ABOUT THIS EXERCISE
Please copy every line with the string "agent" from the entries below.

DATA RECORDS
○ ○ ○ ○ ○ ○ ○

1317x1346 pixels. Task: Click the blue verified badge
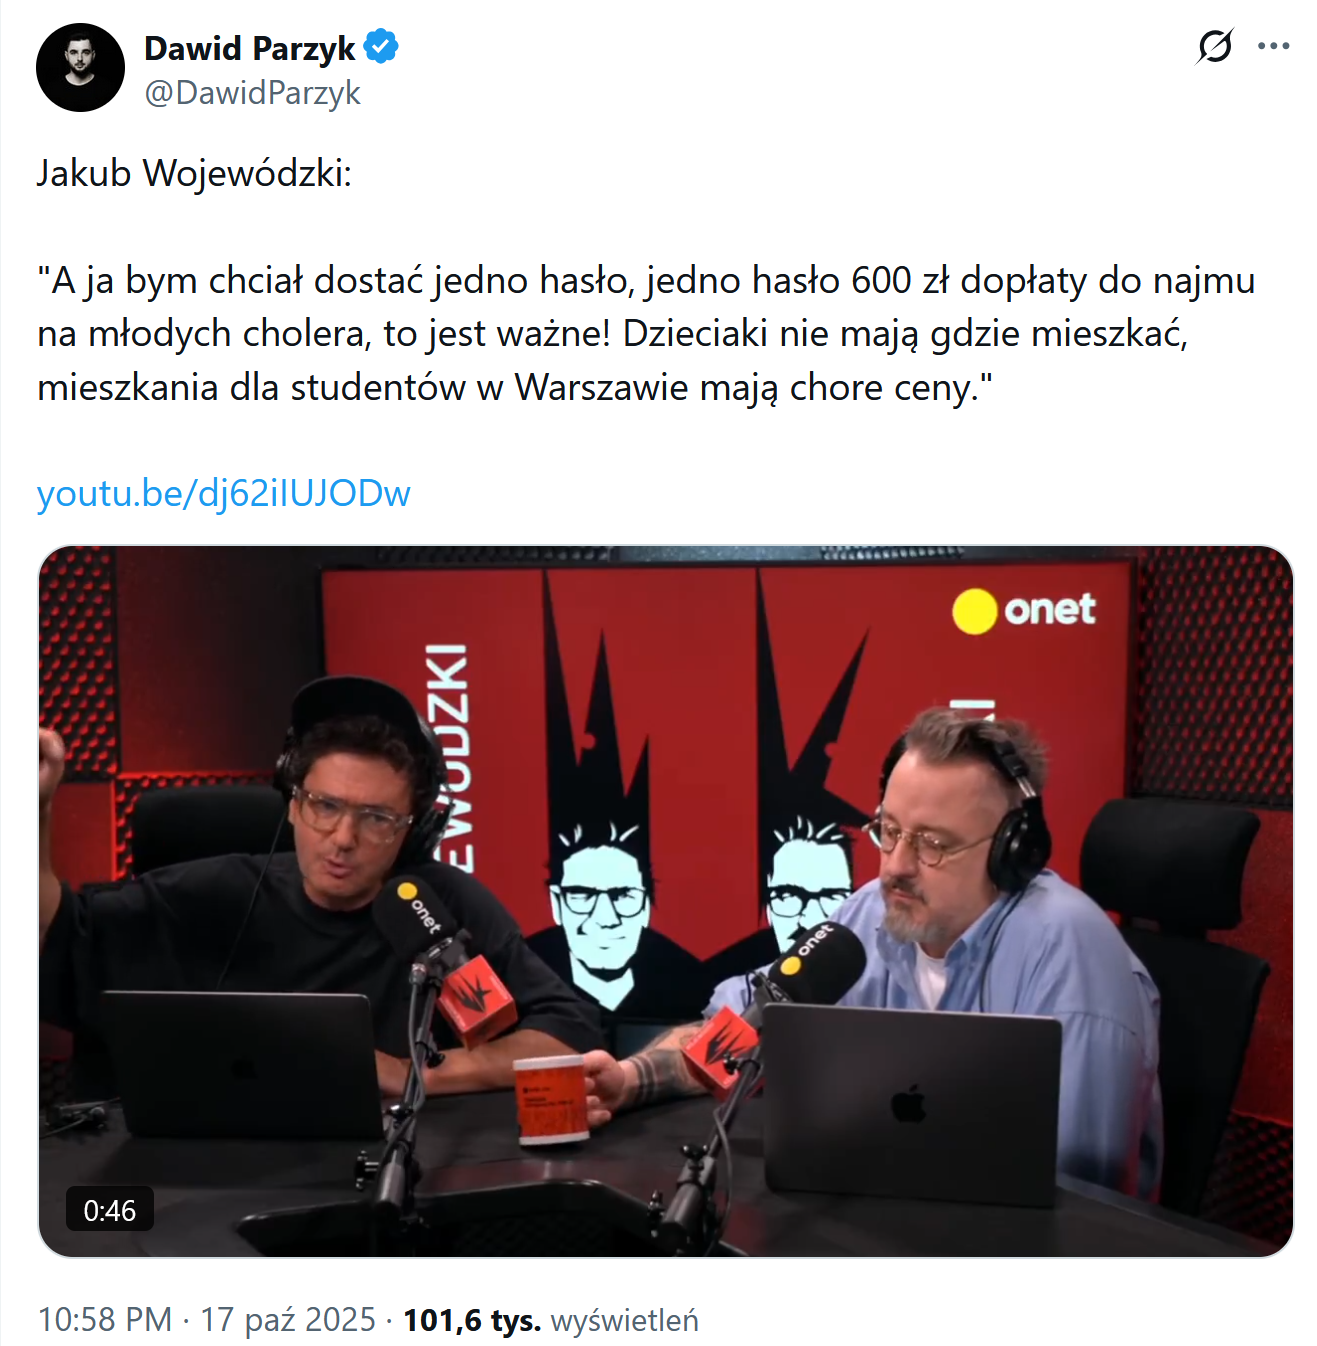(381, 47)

○ ○ ○ ○ ○ ○ ○

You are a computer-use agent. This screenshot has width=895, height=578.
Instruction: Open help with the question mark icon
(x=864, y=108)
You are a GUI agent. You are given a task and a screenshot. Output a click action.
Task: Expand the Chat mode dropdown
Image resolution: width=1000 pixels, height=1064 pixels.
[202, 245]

○ ○ ○ ○ ○ ○ ○

REPLY
You are a computer-use agent. This screenshot has width=895, height=578.
You are a GUI agent. You are given a task and a screenshot. Output a click action.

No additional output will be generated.